2. You clearly have no idea what you are talking about. This paper is trying to argue a bit about why neural networks generalize well by showing with math that a nn with some of their conditions converges to the zero training loss. It isn't remotely meant to be practical. IT IS A THEORETICAL PAPER.

And comparing it to nearest neighbors of 1 is so so so so so silly it isn't even wrong.

edit. #1 is actually an entire research direction in the theory of machine learning fyi.

It is possible to get neural networks that massively overfit but still generalize (which Is weird).

https://arxiv.org/pdf/1611.03530.pdf

That paper was really famous. It showed you can get zero training loss on data when you replace the labels with random noise.

edit 2: I am sorry to be harsh. It is just hard to read such arrant nonsense.

2 comments

I don't see how you really addressed the concerns. You say that the paper is "trying to argue a bit about why neural networks generalize well," but in fact I don't see anything in this paper about generalization or test error. The first line of future research under section seven is to look into test error instead of training error:

"The current paper focuses on the train loss, but does not address the test loss. It would be an important problem to show that gradient descent can also find solutions of low test loss. In particular, existing work only demonstrate that gradient descent works under the same situations as kernel methods and random feature methods [Daniely, 2017, Li and Liang, 2018]."

have you heard of something called ERM? uniform convergence?

The typical way of showing generalization in ML is to show that if we have some low or zero error solution on the test data-set, for a large enough dataset, with high probability, the error on our training data set is close to the error on the real and unknown distribution. The first step which is basically "find a low error hypothesis on the training data" is called the ERM principle.

In practice we observe stochastic gradient descent works pretty well in solving the ERM problem and the solutions generalize well (perform well when deployed).

This is very weird since neural networks are really weird objects with very non-linear and non-convex behavior and gradient descent shouldn't play well with weird bumps and curves and valleys.

People want to show mathematically that stochastic gradient descent does well on neural networks.

This paper claims gradient descent is effective at minimizing quadratic loss on the training data.

If we could improve the results to show that on the true distribution we also have low loss-that might be compelling that gradient descent converges to the minimum error solution.

None of this explicitly stated since this is a well understood part of basic literature in learning theory.
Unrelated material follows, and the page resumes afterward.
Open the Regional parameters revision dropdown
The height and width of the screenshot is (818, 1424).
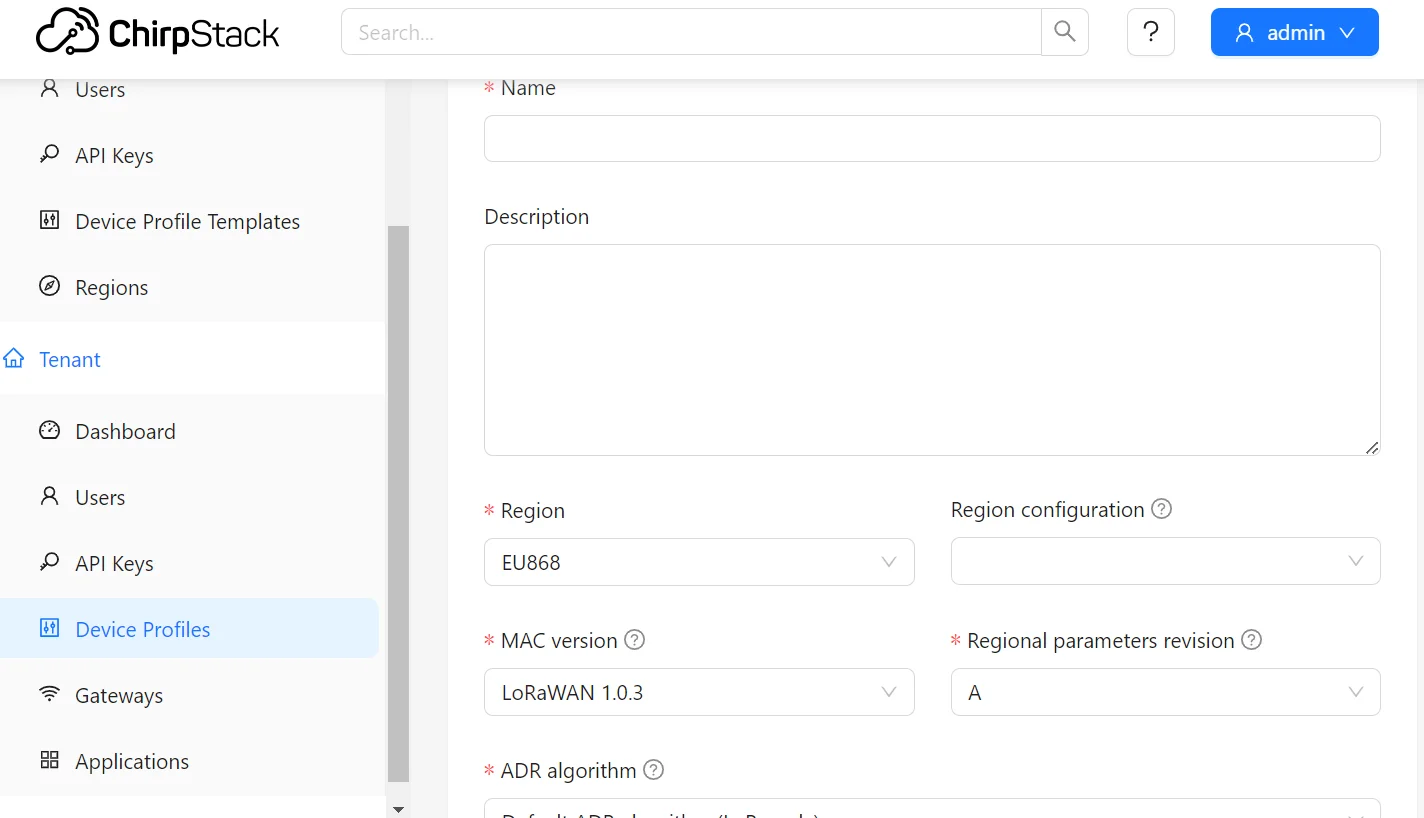pyautogui.click(x=1165, y=692)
Showing an algorithm can do erm on the hypothesis class is the first and (easier ) part of showing generalization.

If you want a good reference that explains this in a more coherent way I recommend looking at the first 4 chapters of understanding machine learning theory by Shai-Shalev Schwartz.

If you still think the comments I was responding to are not totally incoherent-take note of the fact that the very first sentence in the paper is "One of the mysteries in deep learning is random initialized first order methods like gradient descent achieve zero training loss"
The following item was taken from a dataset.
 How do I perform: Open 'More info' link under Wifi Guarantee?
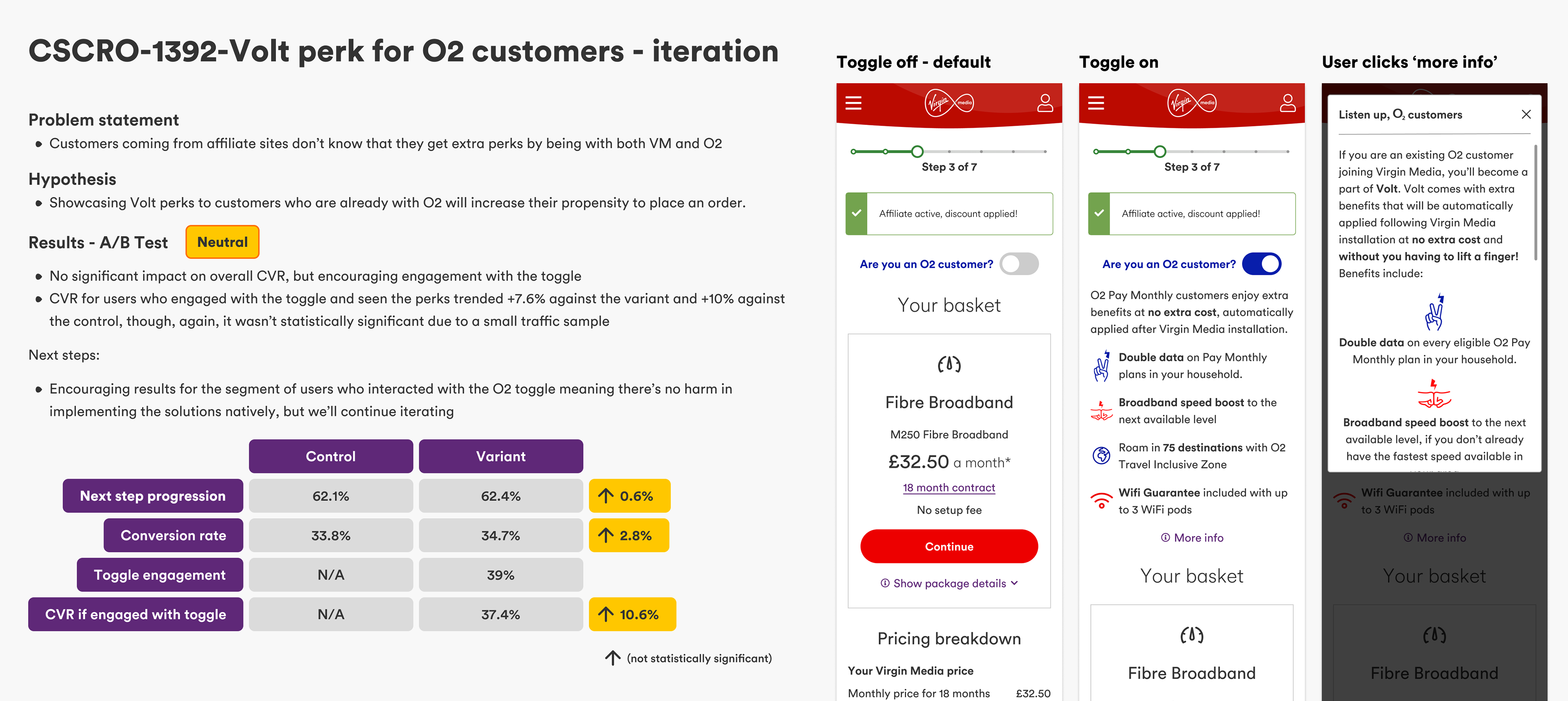(1192, 538)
This is an intriguingly aggressive comment.

1. No, it's impossible. Actually, the theorems in this paper do not claim to reach zero loss either, as they're all inequalities on the size of the loss. The paper you cite refers to converging to zero loss, as do you in point 2. Perhaps you're referring to error, which is not the loss that is directly optimized.

2. This paper certainly isn't talking about generalization. It doesn't appear to be mentioned once. Your other paper is talking about generalization. The parent asked if this paper is super important. I gave a reason why it isn't super important for most people.

3. Massively overfitting is antithetical to generalizing. Overfitting means fitting to the extent that you're generalizing less well.

1.mmmmmmmmm ok I am willing to accept you meant the quadratic loss instead of 0-1 error. that seems reasonable.

2. this is paper is centered in a research thrust that IS focused on generalization. see my below comment.

I don't know who most people are but this paper COULD be important in understanding why stochastic gradient works well in practice.

Personally I doubt it very much.

3. massively overfitting to the training dataset BUT generalizing well is a real phenomenon and yes it is very weird. happens in deep nets and i believe adaboost. i.e. continuing to train after you have zero 0-1 loss. I agree this is a weird way to communicate this idea but that is what the community uses.